Mrs. Bessie Potter Vonnoh Keyes, eighty-two, who as Bessie Potter Vonnoh became one of the nation's best-known sculptors, died Monday at her home, 33 W. 67th St.

A tiny woman who loomed large in her chosen field, Mrs. Keyes approached her work with a practical viewpoint that belied the delicate artistry of the result. She regarded it respectfully as a job into which she must put her very best.

Mrs. Keyes had little time for indulgence in "artistic temperament," which she bluntly described as "artistic bunk." When controversy over the bizarre in art was at its height, she told an interviewer, "Bizarre art is like hiccups or measles. It must wear itself off. Ugliness as long as it represents character is not to be deplored. It is actually desirable. But neither ugliness because it is ugly nor prettiness because it is pretty has any cause for existence."

Sense of Humor
She also was endowed with a sense of humor, enough to tell another interviewer that after more than thirty years of prominence as a sculptor, her work was shown in museums in almost every important city in the nation——except in her native city of St. Louis.

Mrs. Keyes, then Bessie Potter, was brought up in Chicago, where she was introduced to sculpture as a child in school. Before she was in the eighth grade she had been introduced to Lorado Taft, who suggested that she be sent to the Chicago Art Institute.

She had just finished three years of study there when the Chicago World's Fair started, and she worked with Mr. Taft and others on sculptors for it. She did an eight-foot figure for the Woman's Building and also exhibited in the Art Gallery.

It was while she was working in Mr. Taft's studio before the fair that she met Robert W. Vonnoh, a distinguished painter. She later recalled that they became engaged after she had accepted commissions to do a heroic bust of Maj. Gen. S. W. Crawford for the Smith Memorial in Philadelphia and a life-size figure of Maude Adams for the Exposition of 1900 in Paris.

Mrs. Keyes' first exhibition was in 1891, when she was not quite twenty, and she said she "turned professional" in 1894 when she rented her first studio. After her work at the Chicago Fair and in Europe, she received the Julia A. Shaw prize for "Enthroned," and was elected a member of the Society of American Artists. She won the John J. Agar prize at the exhibition of the Society of Women Sculptors in 1920.

Among her best known works in the metropolitan area are a bust of Dr.
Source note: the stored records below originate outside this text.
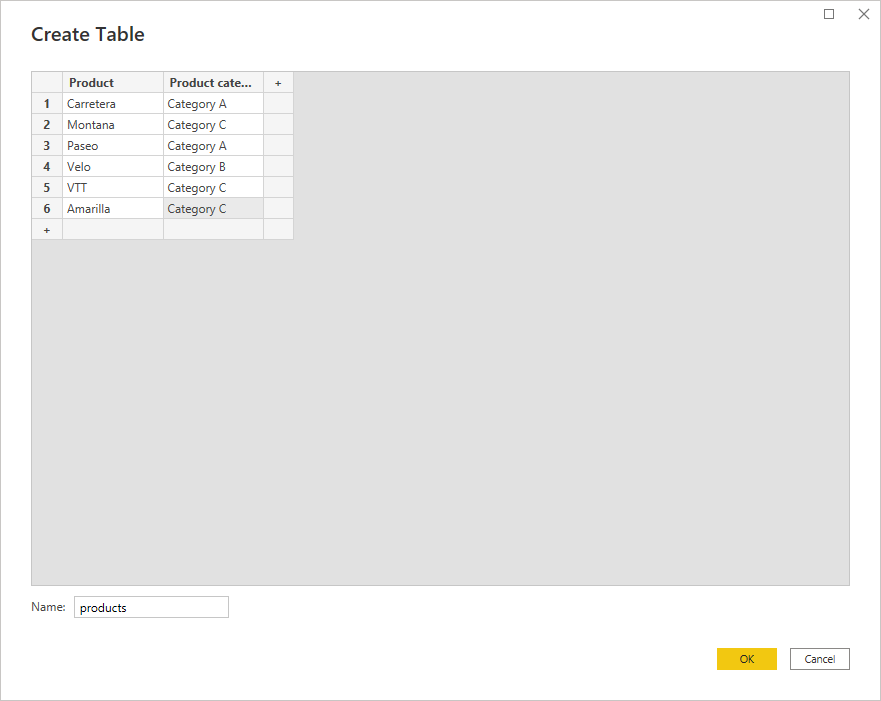Select row 1 by clicking its row number
Image resolution: width=881 pixels, height=701 pixels.
tap(46, 103)
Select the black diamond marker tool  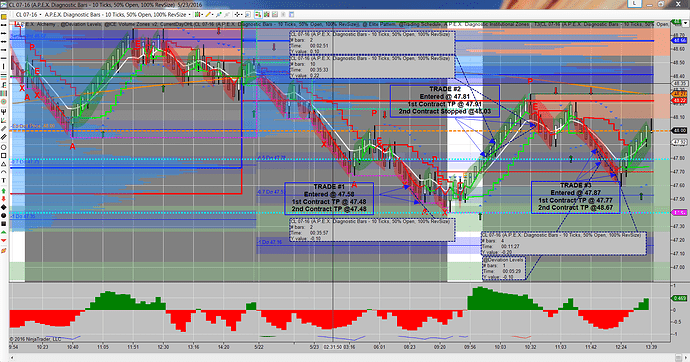pyautogui.click(x=4, y=207)
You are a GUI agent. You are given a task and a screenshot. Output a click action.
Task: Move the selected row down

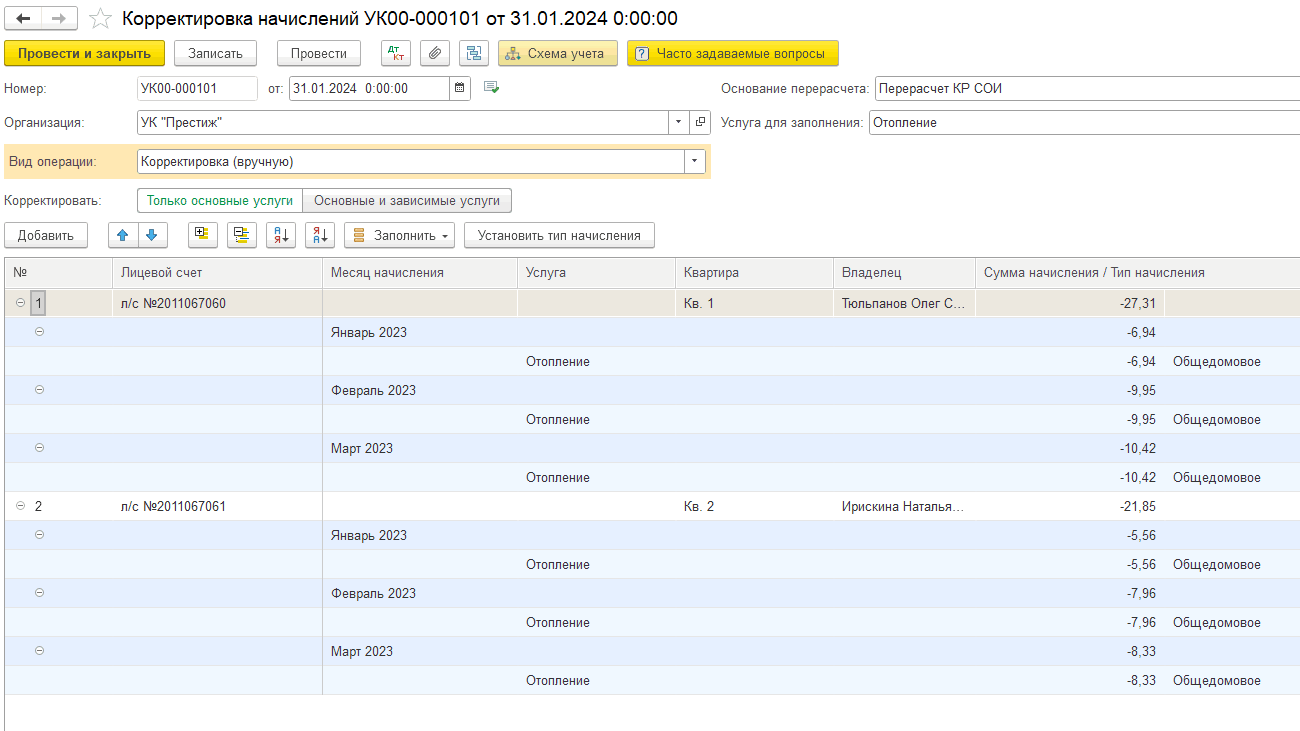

Frank M. Chapman in the American Museum of Natural History, the Theodore Roosevelt bird fountain memorial at Oyster Bay, L.I., and the Frances Hodgson Burnett Memorial Children's Fountain in Central Park.

Work in Museums
She also is represented in the Metropolitan Museum of Art, the Art Institute of Chicago, the Cochran Art Gallery in Washington, and the Brooklyn Museum. She was a member of the National Academy of Design, the National Sculpture Society, and the National Arts Club.

Her first husband, Mr. Vonnoh, died in 1933. She was married in 1948 to Dr. Edward L. Keyes, famed urologist, who died the following year. No immediate relatives survive.